TV reinvented

The_wireThe episode of The Wire last night returned the series to its customary form.  The opening treatments were a little disappointing, and it looked for awhile as if the choice to make this season turn on the newsroom of the Baltimore Sun might have been a bad idea. 

But last night we could see The Wire do what it does best, bring together four structural elements that have the effect of creating a vivid anticipation and the arresting question, "what the hell happens now." 

The Wire brings together the following elements:

1) There are many parts.  the police, journalists, politicians, drug dealers, unions, neighborhoods.  Each part has its own parts. 

2) These parts are in the words of Weinberger "loosely joined."  What happens in one community will have deliberate and accidental effects in all the others. 

3) These communities are filled with life-like people whose behavior cannot be predicted.  (Bunk and Jimmy last season were the fastest of friends.  They are now estranged.)

4) Sometimes, one or two of these people will engage in acts of provocation that must have big structural effects.   Spoiler alert!
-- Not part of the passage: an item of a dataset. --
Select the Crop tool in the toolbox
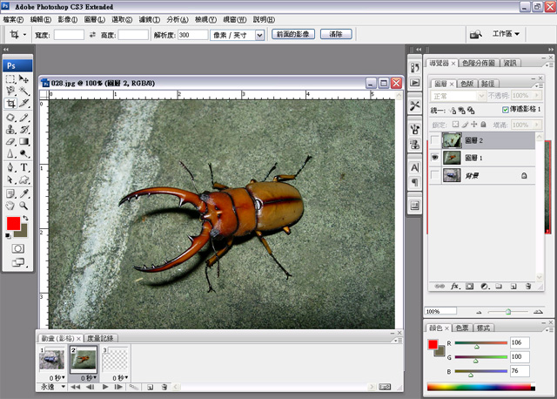Viewport: 557px width, 399px height. point(10,104)
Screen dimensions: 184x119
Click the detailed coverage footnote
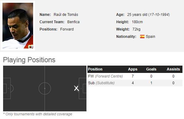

Last night for instance Jimmy decided to fake a serial killer.  A journalist faked a quote.  (So we get some weird and unlikely reciprocity: what Jimmy, a police, did will have consequences for the world of journalism.  What the journalist did will have consequences for a particular police.)  A gang leader awakened a gang killer once retired and moved away, and now destined to return. 

We are returned to the edge of our seats!  We know something big will come of all of this, but because there are so many moving pieces, brought into so many unpredictable relationships, filled with people who will continue to act unpredictably and provocatively, it is impossible to imagine the end of the season.    

It is thrilling that TV should play host to this much indeterminacy and complexity.  It is thrilling to see that David Simon has invented a non-genre: the police anti-procedural.

References

Weinberger, David.  2002.  Small Pieces Loosely Joined.  New York: Basic Books.